L’avenant à un contrat de travail, en ce qu’il s’agit d’un acte de modification du contrat initial, ne se conçoit pas sans celui-ci, dont il fait partie intégrante. Ainsi, l’action de l’appelant visant à obtenir la nullité de l’avenant au contrat de travail du fait du dol commis par l’intimé, est soumise au délai de prescription visé à l’article 1304 du Code civil (qui précise que dans tous les cas où l’action en nullité ou en rescision d’une convention n’est pas limitée à un moindre temps par une loi particulière, cette action dure dix ans). En effet, la loi du 3 juillet 1978 ne comporte pas de dispositions particulières applicables à l’action en nullité d’un contrat de travail. Par conséquent, c’est à tort que l’intimé a invoqué l’article 15 de ladite loi pour soutenir que l’action en nullité de l’avenant au contrat de travail serait prescrite.
Même compte tenu de ce qu’elle vaut non seulement pour la demande qu’elle comporte mais aussi pour toutes celles qui y sont virtuellement comprises en vertu de l’article 2244 du Code civil, la citation introductive d’instance ne peut avoir d’effet interruptif pour une demande de dommages et intérêts visant à obtenir la réparation, en raison d’une faute (en l’occurrence le fait pour la partie citée de s’être présentée comme l’employeur ou à tout le moins d’avoir tardé à contester cette qualité), de la perte d’une chance d’obtenir en justice l’indemnisation du licenciement, sous la forme d’une indemnité compensatoire de préavis et d’une prime de fin d’année, une telle demande n’étant pas virtuellement comprise dans la demande originaire en paiement de ces deux indemnités.

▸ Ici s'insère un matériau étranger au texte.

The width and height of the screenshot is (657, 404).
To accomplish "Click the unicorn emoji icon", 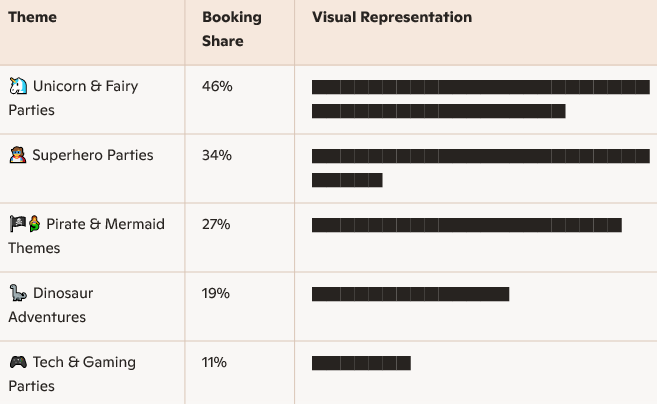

Il en va d’autant plus ainsi que la faute alléguée a été commise en cours de procédure après la citation originaire, qui ne pouvait donc comporter, même virtuellement, une demande de réparation du dommage susceptible d’en découler.
Validité de l’interruption de la prescription par une citation devant un tribunal étranger incompétent
La citation introductive d’instance interrompt la prescription à dater de sa signification, sous la condition qu’elle soit ensuite valablement inscrite au rôle. Par extension de la portée de l’article 2244 C.civ. et en application de l’article 746 C.jud., l’introduction d’une demande en justice par conclusions (notamment les demandes nouvelles et reconventionnelles) interrompt, elle, la prescription au moment du dépôt de celles-ci (et non à la date de l’introduction de la demande principale). En conséquence, si les conclusions prises contiennent soit une demande nouvelle, soit une demande reconventionnelle, il est prudent de s’assurer de leur dépôt effectif au greffe (sans se contenter de laisser ce soin à la poste) et ce, tant au regard d’un éventuel risque de prescription qu’en vue de faire courir les intérêts judiciaires.
Dans le cas de la requête contradictoire, tant que la contribution au Fonds budgétaire pour l’aide juridique de deuxième ligne n’a pas été payée, l’affaire n’est pas inscrite au rôle et le greffier ne peut convoquer les parties. La requête n’a, dans l’attente de ce paiement, aucune existence au sens juridique du terme et ne peut produire aucun effet, quel qu’il soit. Elle n’a, ainsi, aucun effet interruptif de prescription, ce qui était également le cas, avant le 1er janvier 2019, de la requête pour laquelle les droits de rôle n’avaient pas été payés.